24 Mas, ao contrário do que a singeleza da imagem pode sugerir de facilidade, devemos estar preparados para situações muito mais complexas como, no exemplo de Bion, indagando sobre as invariantes entre as fontes de Roma e as partituras musicais de Respighi?

Quem estuda música sabe que Ottorino Respighi (1879-1936) foi um compositor, musicólogo, pianista e violinista italiano, que criou uma Trilogia Romana, que são poemas sinfônicos, sendo um deles As Fontes de Roma. Sua obra foi popularizada por Arturo Toscanini, um dos maiores maestros de todos os tempos. Todavia, quem não tem conhecimento desses dados precisa utilizar de uma forte dose de imaginação para perceber as invariantes comuns. Por exemplo, o som das fontes, o ritmo que existe nesses sons, as sensações térmicas ao observar e escutar, poderia ser um bom começo. Mas, mesmo assim, não será que isso requer a experiência de ter chegado perto de uma fonte? 


25 Os símbolos das notas escutadas podem ser escritos sobre cada uma das cinco linhas ou dentro dos quatro espaços da pauta. A altura das notas depende desta posição.

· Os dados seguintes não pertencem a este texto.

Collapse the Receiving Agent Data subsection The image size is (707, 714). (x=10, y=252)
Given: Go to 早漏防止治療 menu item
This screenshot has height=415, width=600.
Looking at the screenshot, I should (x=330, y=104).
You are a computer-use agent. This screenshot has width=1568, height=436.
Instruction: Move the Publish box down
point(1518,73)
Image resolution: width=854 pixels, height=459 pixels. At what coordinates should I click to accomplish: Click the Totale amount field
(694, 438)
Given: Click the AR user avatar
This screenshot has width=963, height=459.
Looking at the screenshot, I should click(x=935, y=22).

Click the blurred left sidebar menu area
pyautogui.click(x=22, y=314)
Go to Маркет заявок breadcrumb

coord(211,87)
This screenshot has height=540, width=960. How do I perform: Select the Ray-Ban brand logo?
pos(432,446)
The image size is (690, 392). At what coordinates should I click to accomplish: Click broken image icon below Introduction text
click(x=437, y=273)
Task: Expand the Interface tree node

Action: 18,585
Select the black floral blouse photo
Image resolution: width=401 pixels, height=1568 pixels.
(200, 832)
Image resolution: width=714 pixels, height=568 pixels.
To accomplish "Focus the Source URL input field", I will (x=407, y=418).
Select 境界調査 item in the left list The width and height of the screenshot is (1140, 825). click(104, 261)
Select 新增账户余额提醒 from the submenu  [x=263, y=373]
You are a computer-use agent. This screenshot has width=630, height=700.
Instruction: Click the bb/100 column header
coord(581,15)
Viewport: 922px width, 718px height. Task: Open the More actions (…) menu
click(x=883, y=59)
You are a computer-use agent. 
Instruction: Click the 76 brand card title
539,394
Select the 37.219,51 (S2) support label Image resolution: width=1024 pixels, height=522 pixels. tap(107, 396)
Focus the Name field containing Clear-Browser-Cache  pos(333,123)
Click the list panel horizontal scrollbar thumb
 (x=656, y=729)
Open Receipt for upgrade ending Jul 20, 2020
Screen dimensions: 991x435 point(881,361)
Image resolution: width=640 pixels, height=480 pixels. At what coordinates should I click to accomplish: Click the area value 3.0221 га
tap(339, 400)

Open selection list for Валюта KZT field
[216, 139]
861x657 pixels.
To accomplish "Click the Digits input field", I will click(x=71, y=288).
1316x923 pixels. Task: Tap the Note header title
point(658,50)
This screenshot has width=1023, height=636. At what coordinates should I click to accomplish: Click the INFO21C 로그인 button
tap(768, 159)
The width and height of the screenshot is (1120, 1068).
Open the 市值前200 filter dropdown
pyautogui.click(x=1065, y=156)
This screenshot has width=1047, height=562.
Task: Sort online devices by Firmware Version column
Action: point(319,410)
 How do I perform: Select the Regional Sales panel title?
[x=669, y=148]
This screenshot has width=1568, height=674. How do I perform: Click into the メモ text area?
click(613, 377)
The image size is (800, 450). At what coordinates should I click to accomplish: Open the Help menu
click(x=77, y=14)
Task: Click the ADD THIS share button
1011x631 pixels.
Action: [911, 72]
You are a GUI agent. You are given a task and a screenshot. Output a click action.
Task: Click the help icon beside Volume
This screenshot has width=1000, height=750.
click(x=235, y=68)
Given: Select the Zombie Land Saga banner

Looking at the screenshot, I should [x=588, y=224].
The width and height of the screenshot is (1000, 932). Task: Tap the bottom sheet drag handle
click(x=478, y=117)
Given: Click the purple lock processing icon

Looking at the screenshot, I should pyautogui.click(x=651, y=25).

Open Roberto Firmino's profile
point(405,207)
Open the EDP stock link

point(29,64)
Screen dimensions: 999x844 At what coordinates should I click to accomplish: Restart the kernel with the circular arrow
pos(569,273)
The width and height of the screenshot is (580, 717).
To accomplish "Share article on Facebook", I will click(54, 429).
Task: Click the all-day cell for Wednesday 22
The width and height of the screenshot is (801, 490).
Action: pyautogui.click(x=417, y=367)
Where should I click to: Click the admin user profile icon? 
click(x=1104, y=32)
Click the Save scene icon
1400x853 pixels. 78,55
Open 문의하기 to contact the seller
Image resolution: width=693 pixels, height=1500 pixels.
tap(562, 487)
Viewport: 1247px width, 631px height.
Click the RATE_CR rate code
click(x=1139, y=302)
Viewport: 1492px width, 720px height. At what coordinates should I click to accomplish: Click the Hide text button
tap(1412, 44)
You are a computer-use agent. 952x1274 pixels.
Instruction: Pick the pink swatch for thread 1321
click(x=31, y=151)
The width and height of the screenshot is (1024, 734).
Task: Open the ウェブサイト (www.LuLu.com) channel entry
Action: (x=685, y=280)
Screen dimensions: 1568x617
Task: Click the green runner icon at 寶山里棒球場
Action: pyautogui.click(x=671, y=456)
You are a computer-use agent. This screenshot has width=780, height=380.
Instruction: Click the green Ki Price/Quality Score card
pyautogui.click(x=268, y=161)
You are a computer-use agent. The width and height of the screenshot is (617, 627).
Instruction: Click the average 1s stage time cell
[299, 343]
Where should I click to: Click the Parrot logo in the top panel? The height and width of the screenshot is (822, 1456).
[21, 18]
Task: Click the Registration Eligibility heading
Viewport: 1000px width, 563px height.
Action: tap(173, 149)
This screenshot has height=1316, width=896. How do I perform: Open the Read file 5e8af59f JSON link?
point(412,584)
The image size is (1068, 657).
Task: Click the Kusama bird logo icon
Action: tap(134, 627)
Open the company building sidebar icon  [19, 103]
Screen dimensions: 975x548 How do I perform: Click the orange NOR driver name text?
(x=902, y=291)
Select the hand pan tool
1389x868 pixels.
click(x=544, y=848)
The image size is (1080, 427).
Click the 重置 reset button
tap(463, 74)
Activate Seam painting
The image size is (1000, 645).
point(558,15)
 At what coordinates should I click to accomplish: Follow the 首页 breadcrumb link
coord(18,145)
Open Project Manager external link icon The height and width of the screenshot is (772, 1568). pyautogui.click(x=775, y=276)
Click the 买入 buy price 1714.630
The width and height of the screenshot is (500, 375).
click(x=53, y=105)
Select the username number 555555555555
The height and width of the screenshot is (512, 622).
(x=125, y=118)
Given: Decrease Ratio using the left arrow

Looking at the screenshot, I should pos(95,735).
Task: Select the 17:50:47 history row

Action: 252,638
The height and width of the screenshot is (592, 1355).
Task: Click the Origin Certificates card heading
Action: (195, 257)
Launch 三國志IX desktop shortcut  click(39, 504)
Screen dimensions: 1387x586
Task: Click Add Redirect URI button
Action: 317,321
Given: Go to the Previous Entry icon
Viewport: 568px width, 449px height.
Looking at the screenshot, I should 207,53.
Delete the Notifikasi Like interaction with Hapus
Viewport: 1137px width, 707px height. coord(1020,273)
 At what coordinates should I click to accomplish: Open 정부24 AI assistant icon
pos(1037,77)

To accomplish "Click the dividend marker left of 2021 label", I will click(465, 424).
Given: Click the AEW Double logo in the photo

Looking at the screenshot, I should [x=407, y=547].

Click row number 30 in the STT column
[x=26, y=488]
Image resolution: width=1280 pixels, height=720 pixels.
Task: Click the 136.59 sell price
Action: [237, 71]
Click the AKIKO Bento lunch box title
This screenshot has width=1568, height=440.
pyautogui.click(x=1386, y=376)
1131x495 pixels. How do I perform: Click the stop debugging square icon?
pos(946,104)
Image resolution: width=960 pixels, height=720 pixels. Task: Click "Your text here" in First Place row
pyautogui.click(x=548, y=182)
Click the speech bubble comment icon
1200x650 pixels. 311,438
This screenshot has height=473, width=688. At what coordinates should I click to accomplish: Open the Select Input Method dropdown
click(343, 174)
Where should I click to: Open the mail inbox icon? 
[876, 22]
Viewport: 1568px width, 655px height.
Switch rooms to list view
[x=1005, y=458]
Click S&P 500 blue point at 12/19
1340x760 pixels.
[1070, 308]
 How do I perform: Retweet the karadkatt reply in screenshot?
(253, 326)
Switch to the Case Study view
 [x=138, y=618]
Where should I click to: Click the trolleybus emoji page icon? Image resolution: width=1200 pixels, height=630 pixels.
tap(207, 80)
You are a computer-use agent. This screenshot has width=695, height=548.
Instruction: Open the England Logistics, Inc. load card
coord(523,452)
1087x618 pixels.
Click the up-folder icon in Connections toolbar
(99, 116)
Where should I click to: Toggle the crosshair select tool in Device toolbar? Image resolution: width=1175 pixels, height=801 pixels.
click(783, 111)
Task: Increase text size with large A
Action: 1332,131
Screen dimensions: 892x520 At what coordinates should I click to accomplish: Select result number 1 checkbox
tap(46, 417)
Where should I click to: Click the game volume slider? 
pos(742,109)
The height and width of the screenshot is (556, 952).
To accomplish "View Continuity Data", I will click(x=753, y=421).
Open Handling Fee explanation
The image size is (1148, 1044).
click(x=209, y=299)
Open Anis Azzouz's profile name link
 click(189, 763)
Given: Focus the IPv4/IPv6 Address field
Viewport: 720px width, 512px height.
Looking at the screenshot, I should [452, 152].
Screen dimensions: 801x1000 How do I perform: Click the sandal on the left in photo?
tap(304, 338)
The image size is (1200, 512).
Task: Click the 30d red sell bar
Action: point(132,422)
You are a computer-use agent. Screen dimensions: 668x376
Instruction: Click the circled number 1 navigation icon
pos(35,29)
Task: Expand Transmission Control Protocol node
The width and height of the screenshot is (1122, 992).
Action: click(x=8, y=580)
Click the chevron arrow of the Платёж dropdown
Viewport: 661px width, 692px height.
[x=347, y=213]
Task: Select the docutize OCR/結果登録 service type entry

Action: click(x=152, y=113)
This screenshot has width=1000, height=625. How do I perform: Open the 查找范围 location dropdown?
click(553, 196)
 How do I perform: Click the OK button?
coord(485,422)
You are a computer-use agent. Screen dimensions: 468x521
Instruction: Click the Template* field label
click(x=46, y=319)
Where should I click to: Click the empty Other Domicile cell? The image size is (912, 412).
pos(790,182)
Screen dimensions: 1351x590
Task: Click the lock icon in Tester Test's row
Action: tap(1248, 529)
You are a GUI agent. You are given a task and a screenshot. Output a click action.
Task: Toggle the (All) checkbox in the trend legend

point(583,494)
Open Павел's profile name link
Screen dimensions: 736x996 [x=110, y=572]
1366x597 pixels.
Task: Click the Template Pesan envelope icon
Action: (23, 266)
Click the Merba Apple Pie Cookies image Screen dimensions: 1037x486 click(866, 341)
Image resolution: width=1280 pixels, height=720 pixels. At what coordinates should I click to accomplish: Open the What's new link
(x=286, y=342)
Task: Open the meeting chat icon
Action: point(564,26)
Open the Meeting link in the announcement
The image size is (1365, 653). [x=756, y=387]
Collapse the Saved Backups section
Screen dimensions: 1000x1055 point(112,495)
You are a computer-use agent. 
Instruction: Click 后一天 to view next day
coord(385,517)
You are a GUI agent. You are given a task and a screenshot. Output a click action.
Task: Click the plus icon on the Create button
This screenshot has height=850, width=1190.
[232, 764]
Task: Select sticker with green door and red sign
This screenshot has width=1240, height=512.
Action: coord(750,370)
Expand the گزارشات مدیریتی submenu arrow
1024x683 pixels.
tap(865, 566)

Se precisarmos representar notas mais graves ou agudas do que as nove notas representáveis nas linhas ou espaços do pentagrama, utilizam-se linhas e espaços suplementares abaixo ou acima da pauta:

Para definir qual nota ocupa cada linha ou espaço e a faixa das notas representadas no pentagrama, são utilizadas as claves, que permitem adaptar a escrita para as diferentes vozes ou instrumentos musicais.